Indian software giant Infosys Technologies saw its shares dip nearly seven percent Friday after it reported a single digit rise in yearly revenues and also missed quarterly profit estimates.
The country's second largest IT services exporter said its consolidated revenues for the just concluded financial year grew 6.4 percent to 533.19 billion rupees ($8.71 billion) from 501.33 billion rupees ($8.2 billion) a year ago.
It squeezed $2.01 billion of profits during the year, up from $1.75 billion in the year before.
During the three months till March 31, Infosys earned 30.97 billion rupees ($489.26 million) versus 29.92 billion rupees ($472.67 million) a year ago.
This missed a median net profit estimate of 31.7 billion rupees predicted by a Bloomberg survey of 34 analysts.
"Naturally I am disappointed we could not do better than the guidance we had provided despite having three good quarters," said Vishal Sikka, Infosys chief executive and managing director.
Sikka said hoped Infosys would be able to grow revenues in the ongoing year by 10 percent to 12 percent through investments in new technologies, better sales support and high operating efficiency.
Sikka, a former executive of SAP AG, is trying to revive Infosys, including by focusing on innovation and creating higher-earning opportunities in fields such as data analytics.
"Traditional IT business is dying. Business are looking for agile partners who can help them redefine operations," Sikka said in conference call with analysts.
Shares of Infosys fell as much as 6.62 percent to 1,982.00 rupees on the Bombay Stock Exchange before recovering slightly to end at 1,996.25 rupees. They had closed at 2,122.55 rupees on Thursday.
Infosys, once known as the "bellwether" of India's flagship outsourcing industry, has been struggling to maintain market share due to stiff competition from peers such as Tata Consultancy Services (TCS) and Wipro.

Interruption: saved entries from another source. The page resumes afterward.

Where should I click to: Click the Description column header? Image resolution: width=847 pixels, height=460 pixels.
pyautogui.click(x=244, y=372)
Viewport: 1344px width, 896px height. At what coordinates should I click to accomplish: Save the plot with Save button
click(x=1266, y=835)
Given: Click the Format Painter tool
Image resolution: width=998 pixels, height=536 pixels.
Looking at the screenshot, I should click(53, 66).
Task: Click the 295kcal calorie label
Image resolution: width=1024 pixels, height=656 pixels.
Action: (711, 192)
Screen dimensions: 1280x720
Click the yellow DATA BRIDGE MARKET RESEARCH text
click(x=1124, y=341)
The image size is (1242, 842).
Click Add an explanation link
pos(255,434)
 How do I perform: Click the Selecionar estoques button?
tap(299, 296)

India has become a back office to the world as companies, especially in developed nations, have subcontracted work to firms such as TCS, taking advantage of the country's skilled English-speaking workforce.
The flagship industry has made India a top business destination by offering software development and information technology, engineering and design and other services.
But the sector has run in to rough weather due to the global downturn and related volatility in currencies and markets.
Last week, TCS reported a 27 percent fall in quarterly profits, hit by employee bonuses and currency fluctuations.